Reviews

  • Jim Bird. Static Analysis isn't Development Testing

    06.01.2012
    The post focuses on the false idea that static analysis tools are testing tools or can be a good substitute for them. The author explains the difference between various kinds of testing and static analysis bringing out the point of the latter and its role in development. He agrees that static analyzers are necessary tools, but they are intended for detecting a "narrow band of code-related defects".

  • Pierre Morel-Fourrier. C++ code analysis in Visual Studio 2012

    11.09.2011
    The article concerns the C++ code analyzer integrated into the Visual Studio 2012 development environment. The author speaks on the improvements introduced into the new version of the application and cites several code samples to show how it works and demonstrate various features of the analyzer. The text is complemented with screenshots explaining how to handle the analyzer.

  • Aditya Pratap Bhuyan. Code Review Principles, Process and Tools

    20.05.2011
    The article concerns the method of code review and explains the principles, types, steps and levels of this process as well as tools to be used for code review. The author also provides a list of examples demonstrating most common programming mistakes of different sorts.

  • Microsoft. Using Code Analysis with Visual Studio 2010 to Improve Code Quality

    04.04.2011
    Microsoft has added the new Code Analysis feature in the Visual Studio 2010 development environment. This feature performs static analysis on code and will help developers to find various potential problems at different levels. This course is intended for developers to get acquainted with Code Analysis and learn the principles of handling this feature completing some exercises.

  • David Cerezo Sánchez. Static vs. Formal Methods for Code Auditing

    27.02.2011
    In his post, the author speaks on various static code analysis tools intended to perform code auditing as an alternative to formal methods. He gives tips on how to use these tools according to programmers' needs and circumstances.

  • Gary McGraw, John Steven.
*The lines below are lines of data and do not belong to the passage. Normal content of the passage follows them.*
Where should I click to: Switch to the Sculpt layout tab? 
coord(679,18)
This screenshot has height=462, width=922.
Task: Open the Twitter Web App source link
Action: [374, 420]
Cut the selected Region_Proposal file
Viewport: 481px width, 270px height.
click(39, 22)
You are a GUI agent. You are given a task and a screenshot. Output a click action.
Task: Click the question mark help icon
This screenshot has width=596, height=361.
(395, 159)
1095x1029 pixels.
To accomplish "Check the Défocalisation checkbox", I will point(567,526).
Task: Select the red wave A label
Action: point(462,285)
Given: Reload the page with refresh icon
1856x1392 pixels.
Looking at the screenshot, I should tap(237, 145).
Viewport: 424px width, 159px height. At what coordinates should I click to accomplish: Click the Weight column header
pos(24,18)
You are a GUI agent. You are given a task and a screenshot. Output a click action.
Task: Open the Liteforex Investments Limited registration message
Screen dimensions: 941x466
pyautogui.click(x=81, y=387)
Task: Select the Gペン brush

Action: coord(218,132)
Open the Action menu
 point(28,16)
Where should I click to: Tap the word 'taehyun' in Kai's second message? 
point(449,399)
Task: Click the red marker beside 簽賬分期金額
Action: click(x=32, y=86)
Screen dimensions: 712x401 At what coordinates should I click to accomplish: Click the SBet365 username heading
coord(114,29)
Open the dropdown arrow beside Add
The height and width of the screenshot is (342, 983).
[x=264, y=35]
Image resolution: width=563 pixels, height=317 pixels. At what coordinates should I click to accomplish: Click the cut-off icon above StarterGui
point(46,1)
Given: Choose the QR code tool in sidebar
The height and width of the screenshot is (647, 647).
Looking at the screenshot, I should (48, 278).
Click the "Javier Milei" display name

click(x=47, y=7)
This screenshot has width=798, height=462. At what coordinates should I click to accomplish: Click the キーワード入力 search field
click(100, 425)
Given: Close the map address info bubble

Software [In]security: Comparing Apples, Oranges, and Aardvarks (or, All Static Analysis Tools Are Not Created Equal)

    31.01.2011
    Static analysis tools being able to find security vulnerabilities in source code, many firms adopting the static analysis technology feel the urge to compare different static analyzers to each other to find the best solution. Gary McGraw explains why this task is not so easy at it may seem and why comparing any tools without bearing in mind crucial pitfalls resembles comparing fruit and aardvarks. The author also gives advice on what to choose as the best criteria for tool comparison.

  • Walter Bright. Patterns of Bugs

    06.01.2011
    Walter Bright describes an interesting approach he took from the sphere of flight mechanical design and started applying to programming. What he does and suggests other programmers should do is to look for certain patterns of bugs occurring persistently and once some pattern is found, think how to change the programming process to avoid this pattern in future. Among possible ways, he offers changing coding standards, programming language, testing methodology and so on. The post is supplied with code samples containing various bugs, the author suggesting certain ways of solving for each of them.

  • Ajay Vijayvargiya. Elucidating all about Code Analysis in Visual C++

    04.12.2010
    The article was created in an attempt to cover all information concerning Code Analysis integrated into Visual Studio. It is divided into three sections: "The need of Code Analysis", "Performing Code Analysis on your code" and "Making your own code Analyzable". The first section explains why developers need Code Analysis, while the second section contains code samples on the main patterns of bugs and errors the Analyzer can detect. The third section tells you how to write and edit your code so that the analyzer could check it fully and not fail to emit important warnings. The article includes numerous code samples to illustrate the main points.

  • Sid Sidner. When Quality, Security Count

    24.04.2010
    Sid Sidner, director of security engineering in the ACI Worldwide company, tells about static code analysis as the best way to ensure software quality and security. He explains the working principle of static analysis tools and gives a list of questions and recommendations for developers to choose the right static analysis tool to integrate into development processes. The author also shares his experience of working with some of static analysis tool vendors and explains by the example of his company by what considerations they were guided when choosing a tool.

  • The Coverity Team. A Few Billion Lines of Code Later: Using Static Analysis to Find Bugs in the Real World

    01.01.2010
    In this article, the Coverity developers share their experience of developing and commercializing their own static analyzer as well as conclusions and lessons they draw from this experience. The authors formulate what they have called "laws of bug finding" and discuss various specifics of implementing a good static analysis tool.